As discussed above, ZO proteins play multiple roles in cancer progression, including cell proliferation, metastasis, and invasion, thereby contributing to the pathogenesis of GI and liver cancers. Targeting TJ proteins such as ZO may ablate disease progression.

Other than ZO proteins that were downregulated, the transmembrane TJ proteins such as claudin family proteins were upregulated in a variety of GI cancer. Accordingly, in recent years several antibodies targeting claudins proteins have been developed. Monoclonal antibodies (mAB) against claudin 1, 2, 3, 4, 6 and 18.2. has been generated and is under the preclinical and clinical stages[7]. For example, mAB 6F6 against claudin 1 is in the preclinical stage for CRC treatment, whereas the claudiximab, mAB against claudin 18.2 is in a clinical trial for gastric cancer therapy[7]. Since several claudins proteins were found to be upregulated in GI cancer, mAB therapy might be useful, however, ZO proteins are cytosolic scaffolding proteins and were found to be downregulated in GI cancer. The same approach may be difficult to apply for the treatment of GI cancers. Therefore, the compounds which can directly target ZO proteins and regulate their expression might represent a promising candidate for ZO targeted therapy. One such compound 4,-hydroxyphenylmethylene hydantoin (PMH), a non-toxic compound isolated from marine sponge, was able to attenuate prostate cancer growth and prevent distance metastasis by preventing TJ disruption, accompanied by upregulation of ZO-1 expression[85]. Further studies are needed to identify small molecules targeting ZO proteins that can directly modulate their expression, which might be useful for the treatment of GI cancer.
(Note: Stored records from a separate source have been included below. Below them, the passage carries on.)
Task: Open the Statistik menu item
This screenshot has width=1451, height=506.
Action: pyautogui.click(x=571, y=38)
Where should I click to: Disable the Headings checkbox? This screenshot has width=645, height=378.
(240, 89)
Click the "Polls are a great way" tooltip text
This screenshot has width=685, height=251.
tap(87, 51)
In conclusion, ZO proteins are shown to critical for preserving barrier integrity by communicating with various transcription factors, thereby regulating cell proliferation, differentiation, and cell cycle progression. Moreover, ZO proteins were distinguished as tumor suppressor genes. Importantly, the ZO-1/ZONAB pathway was found to be crucial in the TJ-mediated regulation of gene expression. In addition, reduced expression of ZO-1 was correlated with poor prognosis in patients with gastric, colon and liver cancers. However, scarce literature shows the role of ZO-2 and ZO-3 in GI cancer. Therefore, modulation of ZO proteins expression by small molecules or peptides and gene transfer may represent a potential candidate for cancer treatment. Additionally, natural polyphenols, prebiotics and probiotics also show potential therapeutic intervention for the modulation of ZO-1 expression in GI cancer and HCC pathogenesis. Indeed, future studies are warranted to delineate the mechanism of alteration of ZO proteins expression in GI cancer and HCC and subsequent development to the new chemotherapeutic drug.